A few days ago I was reading about compiler optimization flags and architecture specific optimizations on gcc, and I came up with the idea of trying to squeeze out the maximum performace out of my pentium 4 server by compiling minetest with custom settings, since I have been running a dev version on my server and Debian has not updated minetest to 5.4.0 on their repositories, I thought it was a good idea.
To begin with, these are my specs:
Hardware:
CPU: Intel Pentium 4 HT 524 3066 MHz 1 MiB L2 Cache x86_64 Hyperthreaded 84 W TDP (not sure if it is a 524 though, but it is very likely)
RAM: 1220 MiB
Software: GNU/Linux Debian 10 amd64 using gcc 8.3.0 and g++ 8.3.0
First, I benchmarked my dev build of commit d1ec5117d9095c75aca26a98690e4fcc5385e98c, the one used on the announcement of 5.4.0 reaching feature freeze. This build was compiled with the same OS running on a VirtualBox virtual machine under a Core 2 Duo machine, client build disabled, spatialindex support enabled and I am pretty sure I forgot to install the libraries for gettext so that is not enabled. My goal was to compare hyperthreading enabled vs disabled, these are the results of running
Code: Select all
$ time minetestserver --run-unittests
Code: Select all
3.5246 s average (HT on)
3.4804 s average (HT off)
Code: Select all
static_spawnpoint= 0,0,0
mapgen v7 default flags
seed: testserver
Procedure: wait for server to initialize and idle, then join, wait for server to idle, execute /emergeblocks here 50, log results, delete world folder and repeat
mods:
airtanks
ambience
backpacks
basic_materials
bonemeal
border
clean
commons
compassgps
craftguide
dfcaverns
i3
3darmor
dmobs
doc
doors
ethereal
farming
footprints
hangglider
hazmat_suit
hbhunger_1.0.1
hot_air_balloons
hudbars_2.3.2
lucky_block
magma_conduits
mapgen_helper
mesecons
mob_horse
mobs_animal
mobs_monster
mobs_redo
mobs_water
moreblocks
moreores
multi_ip
orienteering_1.6
painting
pipeworks
radiant_damage
rangedweapons
redef
regional_weather_modpack
ropes
subterrane
technic
travelnet
vote
wardrobe
wielded_light
xpanes
The following results are the average of three runs:
Code: Select all
55619 ms average (HT on)
50261 ms average (HT off)
So for this reason, all benchmakrs from now on are run without hyperthreading.

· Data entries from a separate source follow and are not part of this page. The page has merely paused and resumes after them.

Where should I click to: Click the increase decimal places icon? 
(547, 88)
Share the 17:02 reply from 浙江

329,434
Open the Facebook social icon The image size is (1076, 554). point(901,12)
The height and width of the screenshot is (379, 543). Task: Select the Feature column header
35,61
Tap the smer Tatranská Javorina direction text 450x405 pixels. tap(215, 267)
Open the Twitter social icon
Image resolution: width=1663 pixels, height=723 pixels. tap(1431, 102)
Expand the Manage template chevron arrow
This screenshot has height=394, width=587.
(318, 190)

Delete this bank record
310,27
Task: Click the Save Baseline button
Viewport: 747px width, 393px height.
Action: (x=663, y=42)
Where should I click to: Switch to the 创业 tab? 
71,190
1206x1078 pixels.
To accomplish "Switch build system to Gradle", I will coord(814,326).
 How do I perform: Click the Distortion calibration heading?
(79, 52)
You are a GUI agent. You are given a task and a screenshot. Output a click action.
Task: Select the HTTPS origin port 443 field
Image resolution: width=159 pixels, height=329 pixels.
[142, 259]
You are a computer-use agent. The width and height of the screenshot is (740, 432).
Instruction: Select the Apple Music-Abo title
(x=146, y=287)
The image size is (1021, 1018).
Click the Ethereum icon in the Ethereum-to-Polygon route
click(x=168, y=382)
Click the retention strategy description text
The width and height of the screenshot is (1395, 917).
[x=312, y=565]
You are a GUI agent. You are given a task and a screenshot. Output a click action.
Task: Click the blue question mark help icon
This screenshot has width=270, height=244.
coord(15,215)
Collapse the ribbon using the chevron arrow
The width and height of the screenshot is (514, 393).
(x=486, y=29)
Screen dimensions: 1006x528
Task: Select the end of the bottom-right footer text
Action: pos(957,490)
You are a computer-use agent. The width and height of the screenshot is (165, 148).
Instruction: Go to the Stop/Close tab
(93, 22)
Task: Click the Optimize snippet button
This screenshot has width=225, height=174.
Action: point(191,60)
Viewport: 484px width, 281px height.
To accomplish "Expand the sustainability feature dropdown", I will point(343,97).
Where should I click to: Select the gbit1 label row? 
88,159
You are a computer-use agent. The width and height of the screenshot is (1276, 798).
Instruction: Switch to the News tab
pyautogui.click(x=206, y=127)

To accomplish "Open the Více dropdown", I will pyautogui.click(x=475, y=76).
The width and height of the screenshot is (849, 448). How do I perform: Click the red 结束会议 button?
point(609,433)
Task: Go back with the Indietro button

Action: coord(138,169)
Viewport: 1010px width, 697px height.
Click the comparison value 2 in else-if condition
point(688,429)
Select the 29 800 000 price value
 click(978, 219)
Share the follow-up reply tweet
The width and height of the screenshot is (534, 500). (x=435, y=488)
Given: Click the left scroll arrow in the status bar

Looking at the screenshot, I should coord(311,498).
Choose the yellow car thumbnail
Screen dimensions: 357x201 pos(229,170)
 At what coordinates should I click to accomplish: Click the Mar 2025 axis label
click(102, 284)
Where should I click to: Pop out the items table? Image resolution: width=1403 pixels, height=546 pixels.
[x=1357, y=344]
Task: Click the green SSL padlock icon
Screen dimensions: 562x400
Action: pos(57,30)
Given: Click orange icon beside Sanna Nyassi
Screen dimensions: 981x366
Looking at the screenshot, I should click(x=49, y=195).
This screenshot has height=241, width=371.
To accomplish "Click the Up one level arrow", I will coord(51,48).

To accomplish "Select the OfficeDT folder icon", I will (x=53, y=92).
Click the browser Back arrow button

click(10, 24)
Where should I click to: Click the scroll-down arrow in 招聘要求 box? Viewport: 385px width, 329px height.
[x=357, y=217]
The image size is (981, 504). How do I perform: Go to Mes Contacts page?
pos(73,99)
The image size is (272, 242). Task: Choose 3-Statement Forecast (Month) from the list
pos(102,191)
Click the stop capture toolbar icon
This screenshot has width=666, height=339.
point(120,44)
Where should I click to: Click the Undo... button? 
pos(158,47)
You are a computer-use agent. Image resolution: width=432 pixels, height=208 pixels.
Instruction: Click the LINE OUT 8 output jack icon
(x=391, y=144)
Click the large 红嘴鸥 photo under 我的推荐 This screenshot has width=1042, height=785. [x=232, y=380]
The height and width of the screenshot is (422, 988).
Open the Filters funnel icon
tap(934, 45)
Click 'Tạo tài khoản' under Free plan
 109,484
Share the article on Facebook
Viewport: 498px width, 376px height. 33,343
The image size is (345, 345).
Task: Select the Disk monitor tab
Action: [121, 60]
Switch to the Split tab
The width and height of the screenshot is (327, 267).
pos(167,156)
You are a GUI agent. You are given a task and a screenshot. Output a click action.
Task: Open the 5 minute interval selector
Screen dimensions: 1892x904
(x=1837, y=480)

Now here comes the gcc/g++ stuff.
In total I compiled minetest 5.4.0 release version (commit f3e51dca155ce1d1062a339cf925f41d7c751df8) 5 times, the average compilation time on this CPU is 23 minutes, everytime I compiled it I swear I felt the room was getting hotter.
The minetest_game version used was commit 0a90bd8a0ec530f48e1bd9a438e24bd85cc9cd66.
All builds I made have spatialindex support and the only database backend is sqlite3.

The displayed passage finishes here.